Telemedicine Practice: Review of the Current Ethical and Legal Challenges. Nittari G, Khuman R, Baldoni S, Pallotta G, Battineni G, Sirignano A, Amenta F, Ricci G.Telemed J E Health. 2020 Dec;26(12):1427-1437. doi: 10.1089/tmj.2019.0158. Epub 2020 Feb 12.PMID: 32049608.

CONTEXTE

Il est démontré que la télémédecine est particulièrement utile dans les zones mal desservies où il y a une pénurie ou une absence de soins cliniques, comme dans les régions éloignées et isolées. Pour la première fois, dans les pays développés comme dans les pays en développement, des services de télémédecine s'appuyant sur des technologies éprouvées, fiables et rentables sont devenues disponibles à grande échelle.

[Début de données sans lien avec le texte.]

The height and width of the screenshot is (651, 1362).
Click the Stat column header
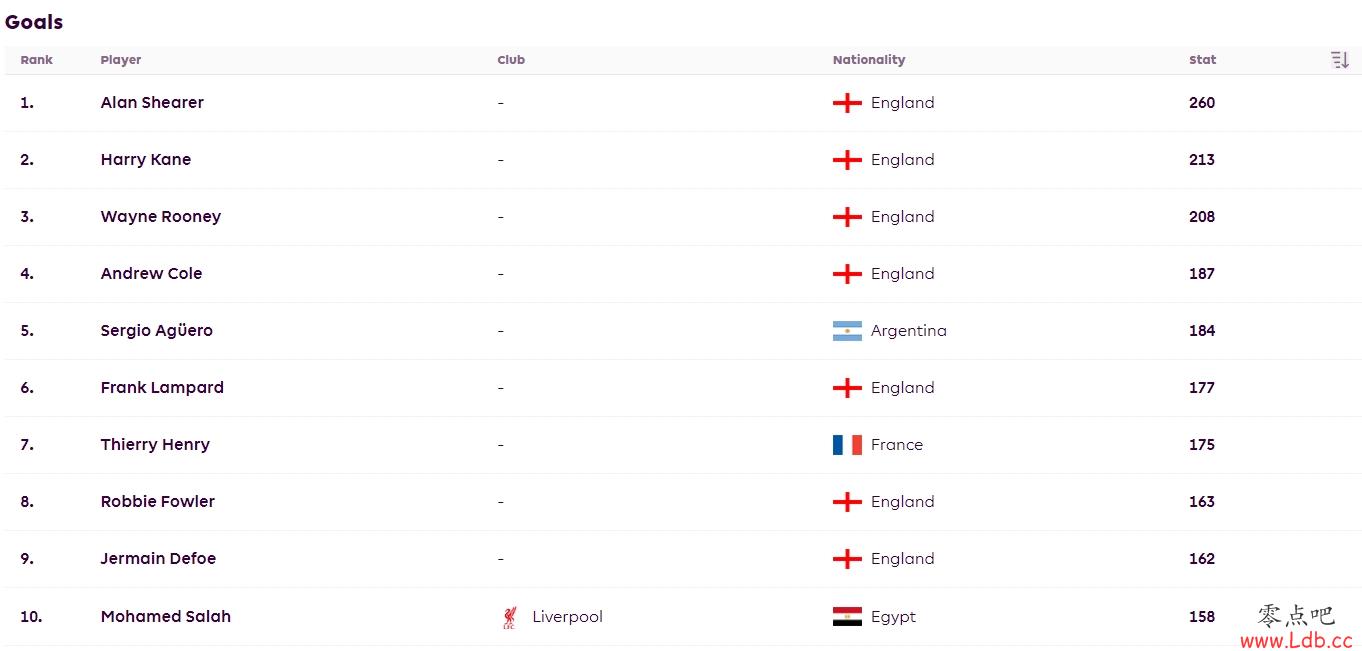click(1203, 60)
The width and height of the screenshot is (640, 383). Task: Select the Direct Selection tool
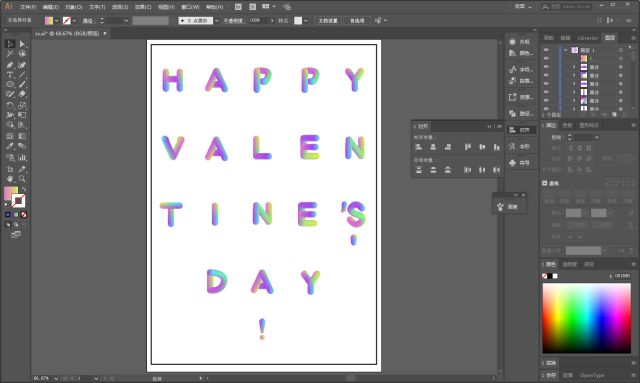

Grâce à une infrastructure technique de plus en plus fiable, la grande promesse sur le développement de la télémédecine est enfin arrivée. Plutôt que de déplacer le patient vers le spécialiste clinicien, il est maintenant courant d’utiliser la technologie pour que les compétences du médecin aillent directement auprès du patient à son domicile. Ce changement progressif dans l’organisation des soins de santé, grâce à la télémédecine, peut ouvrir des champs nouveaux dans les domaines juridiques, éthiques et réglementaires, et avoir ainsi un impact important sur l’élaboration des politiques publiques de santé par les autorités sanitaires des pays.

Dans ce contexte, l’intelligence artificielle (IA) jouera un rôle de plus en plus important pour améliorer la qualité de soins. Sur le plan opérationnel, la télémédecine couvre deux grands domaines. Le premier est l’interaction à distance entre le patient et le médecin (la téléconsultation) débouchant sur la prescription d'un traitement. Le second est l'échange de données personnelles de santé.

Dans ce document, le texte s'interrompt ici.